Perhaps one of the most venerable moduli spaces, but still a central topic of study in modern mathematics, is Riemann's moduli space that parameterizes Riemann surfaces, also known as smooth complex algebraic curves. Riemann surfaces are two-dimensional surfaces that have a notion of angle, but not of length. Mathematician's caught the first glimpses of this moduli space in the 19th century, but it took almost a hundred years to place its construction on sound footing. Typical for such an important object is that it can be understood from a number of different viewpoints: in algebraic geometry, topology or differential geometry.
An unfortunate aspect of the naïve approach to the moduli space is that it yields a space that is not compact, which means that one can "run out of it". This defect was resolved however in a very beautiful way by Deligne and Mumford in the late 1960s: one can compactify (or complete) this space by generalizing the kind of objects a little bit, in particular by allowing the Riemann surfaces to develop certain mild singularities. Not only does this overcome the non-compactness, but the resulting larger moduli space is extremely well-behaved in all sorts of ways.
Another classical moduli space is the Jacobian variety of a fixed Riemann surface - which in modern parlance parameterizes line bundles on that Riemann surface. A special kind of abelian variety, it is the home of the Theta-functions, central objects in number theory and string theory alike. A natural generalization of the Jacobian variety seeks to classify non-abelian analogues of line bundles, a question that is strongly motivated by gauge theories such as the Standard Model in theoretical particle physics.

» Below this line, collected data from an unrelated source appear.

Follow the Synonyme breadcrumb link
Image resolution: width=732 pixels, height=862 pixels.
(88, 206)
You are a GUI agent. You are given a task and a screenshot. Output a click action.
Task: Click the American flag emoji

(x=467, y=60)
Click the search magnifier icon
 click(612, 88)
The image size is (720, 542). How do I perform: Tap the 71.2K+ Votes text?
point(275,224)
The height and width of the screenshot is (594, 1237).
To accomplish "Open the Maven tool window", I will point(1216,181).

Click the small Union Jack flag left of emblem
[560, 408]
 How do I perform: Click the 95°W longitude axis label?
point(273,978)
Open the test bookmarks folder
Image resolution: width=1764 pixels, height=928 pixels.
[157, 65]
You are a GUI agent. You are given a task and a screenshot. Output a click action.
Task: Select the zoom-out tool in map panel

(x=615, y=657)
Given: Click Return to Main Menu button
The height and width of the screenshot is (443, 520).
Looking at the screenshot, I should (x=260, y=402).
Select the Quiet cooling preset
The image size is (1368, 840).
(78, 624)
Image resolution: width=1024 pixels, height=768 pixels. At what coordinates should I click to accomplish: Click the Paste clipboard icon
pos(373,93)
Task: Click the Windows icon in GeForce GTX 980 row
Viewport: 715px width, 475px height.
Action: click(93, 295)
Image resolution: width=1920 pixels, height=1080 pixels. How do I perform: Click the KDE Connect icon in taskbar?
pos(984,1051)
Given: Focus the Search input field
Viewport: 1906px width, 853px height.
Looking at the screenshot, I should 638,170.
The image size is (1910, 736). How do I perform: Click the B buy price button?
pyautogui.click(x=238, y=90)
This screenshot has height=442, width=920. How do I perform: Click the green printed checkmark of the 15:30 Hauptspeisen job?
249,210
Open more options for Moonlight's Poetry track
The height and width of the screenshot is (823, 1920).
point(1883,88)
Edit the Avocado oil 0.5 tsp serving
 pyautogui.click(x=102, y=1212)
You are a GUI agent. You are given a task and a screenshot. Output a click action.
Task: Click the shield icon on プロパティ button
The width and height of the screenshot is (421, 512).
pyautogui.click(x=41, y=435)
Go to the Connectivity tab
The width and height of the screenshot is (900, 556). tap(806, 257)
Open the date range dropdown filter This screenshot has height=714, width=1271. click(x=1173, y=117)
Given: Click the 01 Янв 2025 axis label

This proposal centers around the following basic question: what happens to these moduli spaces of non-abelian bundles when one allows the Riemann surface to degenerate, as in the Deligne-Mumford compactification? This is a very natural thing to ask, which has a surprising number of links with representation theory, quantum mechanics and conformal field theory. To be more precise, one would like to construct a modular compactification of the "universal" moduli space of bundles on smooth curves, where both are allowed to move simultaneously, that behaves in a similarly nice way as the Deligne-Mumford compactification.
We are proposing a new line of attack on this problem, based on recent developments initiated by the PI and others in the last few years, and aim to investigate its consequences and links with other disciplines.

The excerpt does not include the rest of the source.